Cioran - Introduction à l'Anthologie des portraits.

vendredi 29 avril 2005

Questions pour un champion

1) RTT, j'en profite pour lire la "constitution" européenne. Enfin les parties I, II, et IV. J'ai acheté la version à 1,50 euros.
Questions:

Article I-1
Établissement de l'Union
L'Union est ouverte à tous les États européens qui respectent ses valeurs et qui s'engagent à les promouvoir en commun
Qu'est ce qu'un Etat européen?''

Article IV-444
Procédure de révision simplifiée
1. Lorsque la partie III prévoit que le Conseil statue à l'unanimité dans un domaine ou dans un cas déterminé, le Conseil européen peut adopter une décision européenne autorisant le Conseil à statuer à la majorité qualifiée dans ce domaine ou dans ce cas.
Pour l'adoption des décisions européennes visées aux paragraphes 1 et 2, le Conseil européen statue à l'unanimité, après approbation du Parlement européen, qui se prononce à la majorité des membres qui le composent.
Quel est le sens de cet article ubuesque?
En effet, supposont un pays s'opposant à une décision nécessitant l'unanimité.
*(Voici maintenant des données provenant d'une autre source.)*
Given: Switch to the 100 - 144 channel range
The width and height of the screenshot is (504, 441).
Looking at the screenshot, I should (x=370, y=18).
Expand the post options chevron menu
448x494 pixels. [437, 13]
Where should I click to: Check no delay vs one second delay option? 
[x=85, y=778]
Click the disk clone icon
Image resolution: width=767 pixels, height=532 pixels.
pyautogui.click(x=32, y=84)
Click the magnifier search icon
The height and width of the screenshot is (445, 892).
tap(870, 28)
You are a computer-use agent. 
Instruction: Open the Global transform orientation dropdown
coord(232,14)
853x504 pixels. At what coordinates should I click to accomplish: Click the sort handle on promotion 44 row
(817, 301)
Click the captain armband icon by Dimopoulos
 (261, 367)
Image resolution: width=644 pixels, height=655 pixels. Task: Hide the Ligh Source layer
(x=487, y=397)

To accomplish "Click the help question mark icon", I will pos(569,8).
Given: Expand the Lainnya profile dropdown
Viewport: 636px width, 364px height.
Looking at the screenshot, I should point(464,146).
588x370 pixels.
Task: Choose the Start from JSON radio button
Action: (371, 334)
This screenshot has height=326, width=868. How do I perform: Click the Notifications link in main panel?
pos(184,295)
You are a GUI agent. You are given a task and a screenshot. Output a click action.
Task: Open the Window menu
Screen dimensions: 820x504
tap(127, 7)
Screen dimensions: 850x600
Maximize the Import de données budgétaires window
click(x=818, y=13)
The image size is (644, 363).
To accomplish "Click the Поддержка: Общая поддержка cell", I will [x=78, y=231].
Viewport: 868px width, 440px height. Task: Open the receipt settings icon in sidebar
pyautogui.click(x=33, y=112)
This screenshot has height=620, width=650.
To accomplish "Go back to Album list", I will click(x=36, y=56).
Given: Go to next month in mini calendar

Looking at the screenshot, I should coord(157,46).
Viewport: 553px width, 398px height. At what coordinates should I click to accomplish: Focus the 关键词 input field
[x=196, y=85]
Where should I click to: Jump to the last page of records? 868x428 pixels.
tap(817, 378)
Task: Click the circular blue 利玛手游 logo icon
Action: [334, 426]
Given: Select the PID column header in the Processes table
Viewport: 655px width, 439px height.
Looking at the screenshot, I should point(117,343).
On voit mal pourquoi il autoriserait que ladite décision soit prise à la majorité qualifiée. Si il le faisait, ce serait purement et simplement un suicide politique.

Merci d'avance pour vos explications.

2) Le jeune Z. revient de sa première journée de concours.
Questions.

a) Regardez une montre mécanique à aiguilles! Montrez que les horlogers n'ont pas besoin d'une formation en physique quantique (on pourra notamment faire intervenir la taille et la masse des pièces du mécanisme...).

b) La description d'une antenne radio de puissance 1 kW relève-t-elle de la physique quantique lorsque émet à 1 MHz ?

(...)

Conclusion.
A partir de ces exemples, préciser le rôle joué par les modèles dans les sciences physiques. On se demandera en particulier si l'on peut dire d'un modèle qu'il est vrai ou faux.

Carnets (2)


Après avoir essayé, avec madame Mère, de définir le dasein, je baguenaude au Louvre.
Vais voir les Corot. Encore une fois ça ne se lève pas. Je vois bien ce qu'il veut faire, la gradation des tons etc...mais rien à faire cette peinture m'ennuie.
Petit détour par les Poussin. Suis finalement beaucoup plus sensible au caractère factice, à la fausseté des ciels de Poussin. Il ya chez Poussin comme un détachement, mais un détachement qui ne déboucherait pas sur de l'aigreur, qui en fait un moraliste.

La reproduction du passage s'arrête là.